*Task details*. Among the records that follow, set down only the lines from the one containing "packages marked for" to the one containing "Click the Cancel button", both included, exactly.

*Information given*.
+-------+
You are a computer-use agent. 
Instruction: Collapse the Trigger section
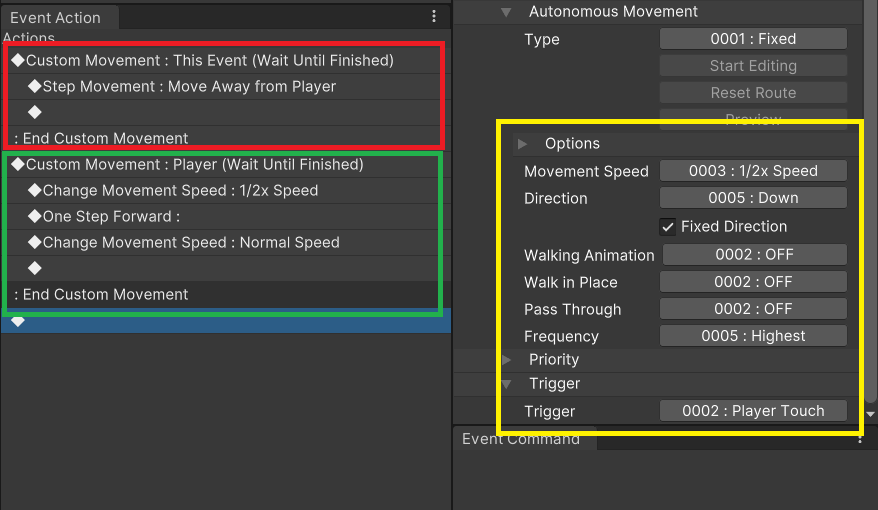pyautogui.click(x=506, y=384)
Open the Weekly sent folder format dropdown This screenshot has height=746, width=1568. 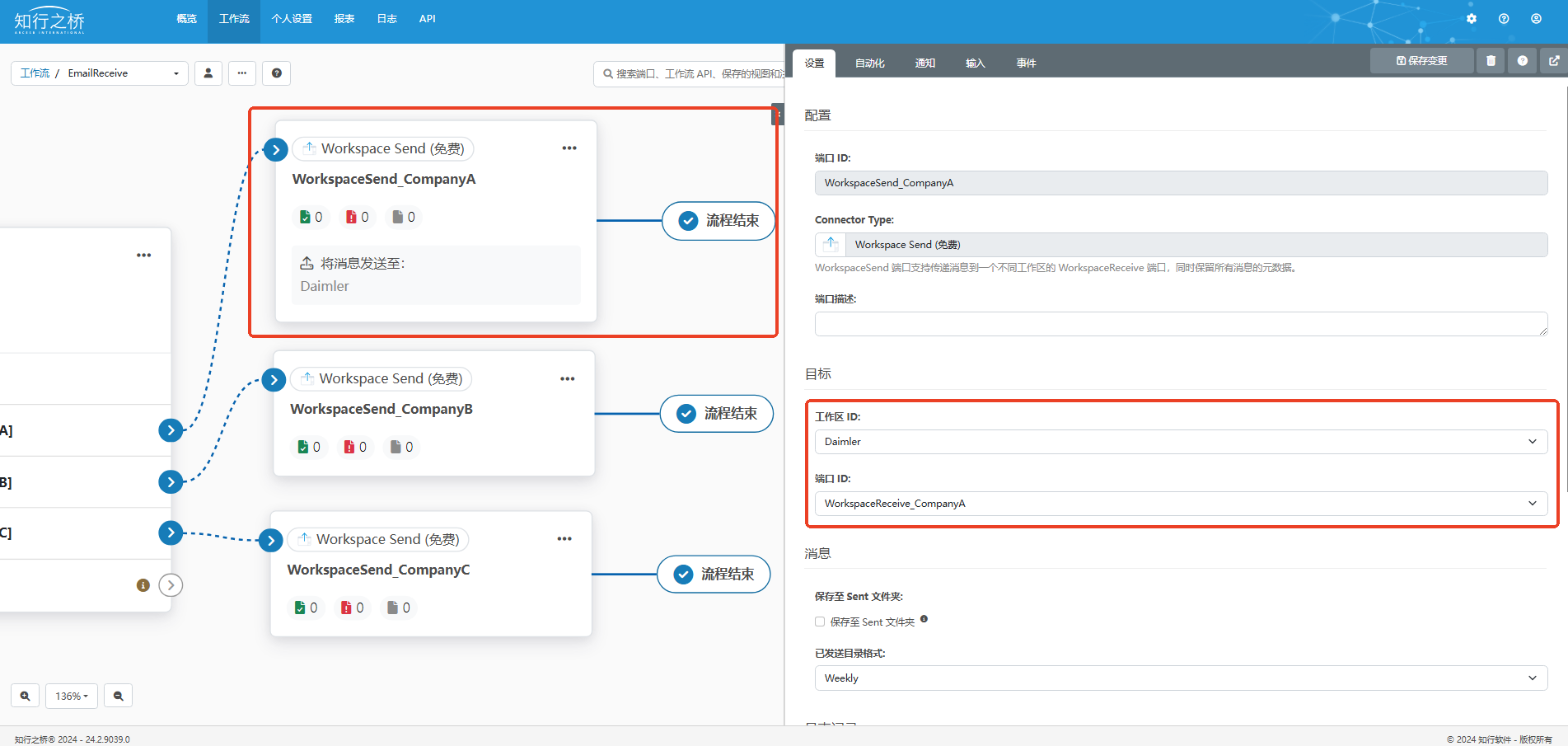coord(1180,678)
+-------+
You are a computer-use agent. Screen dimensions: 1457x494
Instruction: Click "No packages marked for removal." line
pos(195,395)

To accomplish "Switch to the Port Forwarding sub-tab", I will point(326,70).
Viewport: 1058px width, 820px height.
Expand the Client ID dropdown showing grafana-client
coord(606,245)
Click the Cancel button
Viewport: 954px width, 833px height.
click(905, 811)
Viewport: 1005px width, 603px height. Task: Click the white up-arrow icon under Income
+-------+
*Completed task*.
Instruction: Click "No packages marked for removal." line
pos(195,395)

To accomplish "Switch to the Port Forwarding sub-tab", I will point(326,70).
Viewport: 1058px width, 820px height.
Expand the Client ID dropdown showing grafana-client
coord(606,245)
Click the Cancel button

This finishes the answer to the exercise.